A little while ago, one of our young friends was going with his parents and grandmother to pick out some wool for a new jumper. (Everyone knew it would be purple since that was indisputably his favourite colour.) He insisted on taking his ukulele. As any parent of a strong-willed child knows, sometimes it’s just easier to agree. And that’s what his parents did – lucky for them. Once they were surrounded by beautiful skeins of wool, the young ukulele player found a spot, started to strum and sang … “Baa, baa black sheep…”
Gorgeous child. Lovely too that he knew where the wool originated.
In George the Farmer’s latest book, George is shearing a sheep. He brings in shearers from New Zealand to help – they have 900 sheep to shear over three days.
There’s a whole lot of expertise in growing and shearing sheep - there’s wool-classing to be done, cleaning, carding and weaving. Most of which we tend to overlook when we use wool products in the course of everyday living.
This is a great book for a quick and entertaining overview of how wool gets from the sheep’s back to our back. It’s woven around George and his family and gives little insights into their family at the same time, making it relatable even for children who have never seen a sheep station.
The George the Farmer books tell about farming life in story form and they're intentionally not written in a particularly lyrical fashion, they’re more about passing on information and knowledge in a relatable and fun way. For example –
Did you know that if a sheep is ready for shearing it’s important that they don’t get wet? Or that a shearer can shear up to 200 sheep a day? Or that the record for shearing a sheep is 1 minute and 30 seconds? All new information for me!
George the Farmer has a website where you can buy the book, complete with a plush toy, t-shirts and hats that your little farmers might like.

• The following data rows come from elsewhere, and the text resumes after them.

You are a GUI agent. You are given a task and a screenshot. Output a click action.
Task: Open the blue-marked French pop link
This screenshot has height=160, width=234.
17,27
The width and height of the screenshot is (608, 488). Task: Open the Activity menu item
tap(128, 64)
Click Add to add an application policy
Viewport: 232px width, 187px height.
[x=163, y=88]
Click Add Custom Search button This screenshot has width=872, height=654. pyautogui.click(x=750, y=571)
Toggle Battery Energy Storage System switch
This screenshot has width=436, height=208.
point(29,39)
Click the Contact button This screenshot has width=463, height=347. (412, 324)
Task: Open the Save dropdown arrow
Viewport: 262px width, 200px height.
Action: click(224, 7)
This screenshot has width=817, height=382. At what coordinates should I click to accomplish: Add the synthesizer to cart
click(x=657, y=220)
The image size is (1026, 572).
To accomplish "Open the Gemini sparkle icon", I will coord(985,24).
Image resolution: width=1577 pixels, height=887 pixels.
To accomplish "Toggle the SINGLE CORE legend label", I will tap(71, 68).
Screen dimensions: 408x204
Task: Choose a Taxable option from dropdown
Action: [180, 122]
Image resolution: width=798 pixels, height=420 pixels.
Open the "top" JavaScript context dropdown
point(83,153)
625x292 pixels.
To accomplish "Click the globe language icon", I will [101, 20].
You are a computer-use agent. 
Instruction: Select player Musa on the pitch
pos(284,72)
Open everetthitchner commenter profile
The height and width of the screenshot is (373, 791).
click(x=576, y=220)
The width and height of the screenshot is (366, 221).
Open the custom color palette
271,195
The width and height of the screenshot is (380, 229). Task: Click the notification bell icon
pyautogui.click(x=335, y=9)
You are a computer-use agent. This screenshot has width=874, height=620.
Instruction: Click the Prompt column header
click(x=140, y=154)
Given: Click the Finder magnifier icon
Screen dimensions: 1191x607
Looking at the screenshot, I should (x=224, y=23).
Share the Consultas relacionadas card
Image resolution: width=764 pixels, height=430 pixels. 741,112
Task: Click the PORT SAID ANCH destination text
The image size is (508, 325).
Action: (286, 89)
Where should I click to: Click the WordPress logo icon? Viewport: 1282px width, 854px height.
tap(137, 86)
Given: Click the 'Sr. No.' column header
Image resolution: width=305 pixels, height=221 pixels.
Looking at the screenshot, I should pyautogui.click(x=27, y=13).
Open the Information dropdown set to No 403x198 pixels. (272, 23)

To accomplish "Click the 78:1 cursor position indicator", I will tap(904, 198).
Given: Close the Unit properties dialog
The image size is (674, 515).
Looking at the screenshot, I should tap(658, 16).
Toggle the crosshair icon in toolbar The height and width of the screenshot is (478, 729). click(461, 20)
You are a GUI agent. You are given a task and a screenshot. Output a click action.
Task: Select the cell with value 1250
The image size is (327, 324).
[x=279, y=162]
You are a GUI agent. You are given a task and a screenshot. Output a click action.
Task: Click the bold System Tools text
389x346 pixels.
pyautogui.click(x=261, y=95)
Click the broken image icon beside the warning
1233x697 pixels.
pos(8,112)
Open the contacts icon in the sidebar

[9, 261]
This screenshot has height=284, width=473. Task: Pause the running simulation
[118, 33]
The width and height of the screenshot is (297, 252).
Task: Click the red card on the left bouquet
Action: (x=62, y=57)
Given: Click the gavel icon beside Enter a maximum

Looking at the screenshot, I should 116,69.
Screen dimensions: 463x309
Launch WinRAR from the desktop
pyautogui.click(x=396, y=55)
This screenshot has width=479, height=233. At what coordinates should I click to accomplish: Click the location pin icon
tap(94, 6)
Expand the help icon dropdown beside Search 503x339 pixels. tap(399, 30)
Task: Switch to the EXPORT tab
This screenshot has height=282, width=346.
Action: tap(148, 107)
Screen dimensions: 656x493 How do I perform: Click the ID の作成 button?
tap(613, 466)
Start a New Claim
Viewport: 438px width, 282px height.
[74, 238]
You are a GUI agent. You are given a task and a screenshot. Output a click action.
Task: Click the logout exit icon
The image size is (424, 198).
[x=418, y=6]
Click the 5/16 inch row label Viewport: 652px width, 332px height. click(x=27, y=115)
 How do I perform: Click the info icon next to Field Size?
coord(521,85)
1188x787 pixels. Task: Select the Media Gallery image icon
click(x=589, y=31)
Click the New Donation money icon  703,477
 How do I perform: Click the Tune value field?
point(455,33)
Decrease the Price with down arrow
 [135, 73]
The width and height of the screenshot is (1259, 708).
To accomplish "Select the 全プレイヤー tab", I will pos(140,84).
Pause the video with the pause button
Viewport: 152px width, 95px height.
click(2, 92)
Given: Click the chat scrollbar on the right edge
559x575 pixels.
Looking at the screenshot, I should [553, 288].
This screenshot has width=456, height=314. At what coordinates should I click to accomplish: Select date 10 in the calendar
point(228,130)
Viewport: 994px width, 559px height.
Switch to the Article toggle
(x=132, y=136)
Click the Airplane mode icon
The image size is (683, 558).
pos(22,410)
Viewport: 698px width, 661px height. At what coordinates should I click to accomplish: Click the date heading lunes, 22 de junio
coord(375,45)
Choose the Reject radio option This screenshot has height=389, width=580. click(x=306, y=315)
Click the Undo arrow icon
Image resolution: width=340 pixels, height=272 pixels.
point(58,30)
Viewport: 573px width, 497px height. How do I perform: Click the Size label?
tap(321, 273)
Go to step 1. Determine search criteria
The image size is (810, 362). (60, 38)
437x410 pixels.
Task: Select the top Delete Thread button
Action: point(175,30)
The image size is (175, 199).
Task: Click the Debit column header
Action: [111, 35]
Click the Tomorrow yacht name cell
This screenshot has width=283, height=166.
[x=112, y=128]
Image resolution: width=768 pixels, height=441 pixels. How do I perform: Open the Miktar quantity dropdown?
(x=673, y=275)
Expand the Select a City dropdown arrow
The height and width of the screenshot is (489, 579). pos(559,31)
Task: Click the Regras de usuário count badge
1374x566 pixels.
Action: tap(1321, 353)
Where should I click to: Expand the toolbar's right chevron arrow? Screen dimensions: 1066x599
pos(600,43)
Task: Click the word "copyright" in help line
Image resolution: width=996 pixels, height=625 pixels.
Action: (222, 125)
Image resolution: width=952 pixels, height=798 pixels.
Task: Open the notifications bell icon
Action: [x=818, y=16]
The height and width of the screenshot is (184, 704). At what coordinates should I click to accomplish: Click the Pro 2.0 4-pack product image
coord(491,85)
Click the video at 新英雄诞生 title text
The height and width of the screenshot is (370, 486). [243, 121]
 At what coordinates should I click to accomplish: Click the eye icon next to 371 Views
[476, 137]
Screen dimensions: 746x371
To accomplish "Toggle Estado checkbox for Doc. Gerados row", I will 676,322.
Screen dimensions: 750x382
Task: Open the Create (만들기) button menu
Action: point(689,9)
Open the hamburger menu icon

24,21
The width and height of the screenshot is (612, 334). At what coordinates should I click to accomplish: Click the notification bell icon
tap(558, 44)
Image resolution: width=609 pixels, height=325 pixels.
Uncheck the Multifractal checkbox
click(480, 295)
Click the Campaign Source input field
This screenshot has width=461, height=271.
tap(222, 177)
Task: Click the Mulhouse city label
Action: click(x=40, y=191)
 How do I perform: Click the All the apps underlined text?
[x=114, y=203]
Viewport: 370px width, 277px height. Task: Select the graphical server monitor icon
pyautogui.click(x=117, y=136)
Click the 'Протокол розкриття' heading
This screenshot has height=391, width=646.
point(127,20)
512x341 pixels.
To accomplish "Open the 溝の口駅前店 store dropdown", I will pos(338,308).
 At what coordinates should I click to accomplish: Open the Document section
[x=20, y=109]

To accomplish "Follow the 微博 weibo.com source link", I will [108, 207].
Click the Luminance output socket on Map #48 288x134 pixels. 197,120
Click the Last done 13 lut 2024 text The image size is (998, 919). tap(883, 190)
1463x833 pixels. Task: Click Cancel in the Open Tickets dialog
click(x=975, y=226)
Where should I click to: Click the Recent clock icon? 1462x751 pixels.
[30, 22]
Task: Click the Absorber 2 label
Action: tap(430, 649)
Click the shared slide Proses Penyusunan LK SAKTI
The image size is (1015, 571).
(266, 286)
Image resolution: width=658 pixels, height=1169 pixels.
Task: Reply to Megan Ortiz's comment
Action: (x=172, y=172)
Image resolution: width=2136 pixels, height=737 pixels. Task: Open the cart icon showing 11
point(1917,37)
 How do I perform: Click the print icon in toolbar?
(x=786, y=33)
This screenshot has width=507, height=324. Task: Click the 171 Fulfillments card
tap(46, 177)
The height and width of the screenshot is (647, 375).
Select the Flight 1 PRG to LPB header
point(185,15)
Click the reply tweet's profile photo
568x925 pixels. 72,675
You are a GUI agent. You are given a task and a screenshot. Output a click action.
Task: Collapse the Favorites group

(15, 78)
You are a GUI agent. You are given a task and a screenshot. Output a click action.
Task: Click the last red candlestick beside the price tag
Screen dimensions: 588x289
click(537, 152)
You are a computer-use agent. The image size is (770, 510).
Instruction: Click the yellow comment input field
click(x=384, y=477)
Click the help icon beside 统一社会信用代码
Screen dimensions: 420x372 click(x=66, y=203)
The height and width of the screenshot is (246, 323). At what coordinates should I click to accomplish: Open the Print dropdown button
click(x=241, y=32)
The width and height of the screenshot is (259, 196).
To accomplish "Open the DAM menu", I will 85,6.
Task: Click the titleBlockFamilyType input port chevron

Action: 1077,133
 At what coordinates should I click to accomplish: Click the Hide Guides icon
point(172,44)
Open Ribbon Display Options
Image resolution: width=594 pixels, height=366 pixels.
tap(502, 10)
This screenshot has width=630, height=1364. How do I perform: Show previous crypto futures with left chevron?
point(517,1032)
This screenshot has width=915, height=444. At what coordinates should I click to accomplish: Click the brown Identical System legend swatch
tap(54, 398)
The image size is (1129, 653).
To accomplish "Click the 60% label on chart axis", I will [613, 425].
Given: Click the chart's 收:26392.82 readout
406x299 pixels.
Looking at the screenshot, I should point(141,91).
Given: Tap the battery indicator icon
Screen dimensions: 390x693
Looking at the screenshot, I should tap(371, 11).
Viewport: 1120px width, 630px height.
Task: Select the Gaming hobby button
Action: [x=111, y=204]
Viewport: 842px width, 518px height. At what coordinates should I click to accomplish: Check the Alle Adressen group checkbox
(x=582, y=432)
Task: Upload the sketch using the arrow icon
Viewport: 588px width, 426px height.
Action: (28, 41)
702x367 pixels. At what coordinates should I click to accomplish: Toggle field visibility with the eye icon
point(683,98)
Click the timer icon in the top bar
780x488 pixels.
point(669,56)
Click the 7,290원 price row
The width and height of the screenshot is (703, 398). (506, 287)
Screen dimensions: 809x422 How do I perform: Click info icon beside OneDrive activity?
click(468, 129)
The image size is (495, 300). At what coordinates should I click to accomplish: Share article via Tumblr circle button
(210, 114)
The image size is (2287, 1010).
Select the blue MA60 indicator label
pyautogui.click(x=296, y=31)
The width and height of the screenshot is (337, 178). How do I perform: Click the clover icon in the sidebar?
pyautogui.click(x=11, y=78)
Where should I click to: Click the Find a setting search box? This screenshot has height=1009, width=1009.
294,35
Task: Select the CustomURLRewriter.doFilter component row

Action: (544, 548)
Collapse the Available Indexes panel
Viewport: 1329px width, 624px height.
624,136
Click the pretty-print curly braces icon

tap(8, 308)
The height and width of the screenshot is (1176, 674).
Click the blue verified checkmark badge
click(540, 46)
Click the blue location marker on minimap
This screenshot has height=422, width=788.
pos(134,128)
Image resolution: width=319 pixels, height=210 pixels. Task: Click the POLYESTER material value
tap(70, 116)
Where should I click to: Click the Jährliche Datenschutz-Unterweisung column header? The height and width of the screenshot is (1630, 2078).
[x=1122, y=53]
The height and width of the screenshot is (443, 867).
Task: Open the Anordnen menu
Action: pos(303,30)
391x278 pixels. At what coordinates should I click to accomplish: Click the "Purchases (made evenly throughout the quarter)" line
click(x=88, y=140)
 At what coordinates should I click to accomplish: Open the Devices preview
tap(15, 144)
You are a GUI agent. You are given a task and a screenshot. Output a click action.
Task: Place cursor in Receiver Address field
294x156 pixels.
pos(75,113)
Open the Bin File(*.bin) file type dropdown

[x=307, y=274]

(Just a note - George the Farmer lives in a fairly male dominated environment. That’s probably an accurate reflection of some areas of primary industry, even though women like my sister are fully involved in running cattle stations. Ruby is referred to as George’s wife – which she is of course - but I’d probably call her Ruby the Farmer as I read, and I’d probably do the same with Susan who is Kev the shearer’s wife.)